Work order:
Could you quote, exactly as they stand, the lines running from the one with "Open starred items" to the final line of the material?

Input material:
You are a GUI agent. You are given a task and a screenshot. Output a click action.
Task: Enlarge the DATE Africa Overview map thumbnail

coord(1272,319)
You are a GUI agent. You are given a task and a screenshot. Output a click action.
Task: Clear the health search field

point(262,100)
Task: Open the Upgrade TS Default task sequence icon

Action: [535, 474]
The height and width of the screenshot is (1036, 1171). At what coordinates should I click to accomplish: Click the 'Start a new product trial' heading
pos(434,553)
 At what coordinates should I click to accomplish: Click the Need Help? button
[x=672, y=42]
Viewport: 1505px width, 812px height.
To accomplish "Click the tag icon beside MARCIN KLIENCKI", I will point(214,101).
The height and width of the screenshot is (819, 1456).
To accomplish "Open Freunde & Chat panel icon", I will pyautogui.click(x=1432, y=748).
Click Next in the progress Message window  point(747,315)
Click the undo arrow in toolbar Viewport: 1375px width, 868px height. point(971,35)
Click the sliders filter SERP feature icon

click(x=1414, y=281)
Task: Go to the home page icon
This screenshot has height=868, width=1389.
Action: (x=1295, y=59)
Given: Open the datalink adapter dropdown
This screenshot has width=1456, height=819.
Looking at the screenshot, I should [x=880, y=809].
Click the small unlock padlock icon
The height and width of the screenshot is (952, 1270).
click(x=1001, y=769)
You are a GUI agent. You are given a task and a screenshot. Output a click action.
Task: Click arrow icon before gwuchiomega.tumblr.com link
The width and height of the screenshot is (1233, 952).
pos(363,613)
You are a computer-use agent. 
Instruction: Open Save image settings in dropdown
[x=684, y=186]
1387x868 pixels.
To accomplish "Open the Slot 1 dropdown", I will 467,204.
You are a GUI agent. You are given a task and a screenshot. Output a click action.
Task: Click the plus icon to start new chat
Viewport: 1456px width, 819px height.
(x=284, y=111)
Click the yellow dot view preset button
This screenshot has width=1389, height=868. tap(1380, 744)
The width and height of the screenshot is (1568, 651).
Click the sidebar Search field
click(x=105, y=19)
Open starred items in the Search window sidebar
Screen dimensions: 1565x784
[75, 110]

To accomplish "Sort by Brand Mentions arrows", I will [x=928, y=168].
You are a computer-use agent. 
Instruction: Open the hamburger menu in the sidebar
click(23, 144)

Written answer:
Open starred items in the Search window sidebar
Screen dimensions: 1565x784
[75, 110]

To accomplish "Sort by Brand Mentions arrows", I will [x=928, y=168].
You are a computer-use agent. 
Instruction: Open the hamburger menu in the sidebar
click(23, 144)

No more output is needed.